Abstract

Abstract A 26-year-old female patient presented to us with diminution of vision, downward deviation with restriction of extraocular movements of the left eye (LE) with drooping of ipsilateral upper lid since childhood. On examination, the best corrected visual acuity in LE was 6/12 and 6/6 in the right eye (RE), restriction of adduction and elevation (−4) on duction, and limitation on dextro-elevation and levo-elevation (−4) on version with moderate ptosis was present. On Hirschberg’s test, hypotropia of 30° was seen in LE with poor Bell’s phenomenon. Prism bar reflex test showed hypotropia of 65 prism diopters (PD). She was diagnosed with LE monocular elevation deficiency (MED) with mild LE amblyopia. Forced duction testing was strongly positive for LE Inferior Rectus muscle, therefore LE IR recession 6.5 mm with conjunctival recession was done as the first procedure.
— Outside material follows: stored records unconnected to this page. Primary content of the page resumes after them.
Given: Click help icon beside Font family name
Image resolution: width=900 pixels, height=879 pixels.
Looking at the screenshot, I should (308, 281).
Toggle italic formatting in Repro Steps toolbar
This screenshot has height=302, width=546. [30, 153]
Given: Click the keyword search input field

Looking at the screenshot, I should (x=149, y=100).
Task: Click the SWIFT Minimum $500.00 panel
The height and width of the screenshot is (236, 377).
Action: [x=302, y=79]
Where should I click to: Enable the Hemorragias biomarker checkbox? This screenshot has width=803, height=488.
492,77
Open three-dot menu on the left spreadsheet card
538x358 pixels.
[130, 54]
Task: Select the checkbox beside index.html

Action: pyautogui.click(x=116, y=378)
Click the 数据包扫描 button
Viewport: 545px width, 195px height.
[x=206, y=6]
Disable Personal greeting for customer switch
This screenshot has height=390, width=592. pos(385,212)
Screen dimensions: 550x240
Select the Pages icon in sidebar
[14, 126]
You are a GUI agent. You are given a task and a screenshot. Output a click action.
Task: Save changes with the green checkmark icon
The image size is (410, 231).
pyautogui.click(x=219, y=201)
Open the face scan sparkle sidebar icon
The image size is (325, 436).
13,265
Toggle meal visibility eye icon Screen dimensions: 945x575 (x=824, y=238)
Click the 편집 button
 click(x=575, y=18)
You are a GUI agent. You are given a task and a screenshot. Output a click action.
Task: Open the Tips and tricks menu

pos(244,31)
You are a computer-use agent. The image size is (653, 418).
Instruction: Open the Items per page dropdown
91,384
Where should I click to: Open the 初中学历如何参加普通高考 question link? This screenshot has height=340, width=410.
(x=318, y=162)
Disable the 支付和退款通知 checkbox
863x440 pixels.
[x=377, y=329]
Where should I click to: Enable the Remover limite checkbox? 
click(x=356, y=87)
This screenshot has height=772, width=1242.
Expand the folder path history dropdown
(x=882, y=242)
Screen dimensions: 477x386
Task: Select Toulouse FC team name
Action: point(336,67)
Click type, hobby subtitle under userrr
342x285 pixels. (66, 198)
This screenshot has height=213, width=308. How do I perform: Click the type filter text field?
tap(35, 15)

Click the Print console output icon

There was a residual hypotropia of 50 PD after 4 months of follow-up for which LE Knapp procedure with foster augmentation suture was performed. Post-operatively, the patient was orthophoric in the primary position with significant improvement LE upgaze limitation. Through this case report, we aim to conclude that a two-step surgical approach including inferior rectus recession followed by Knapp’s procedure with foster augmentation suture is an effective procedure in a case of MED with a large primary position vertical deviation.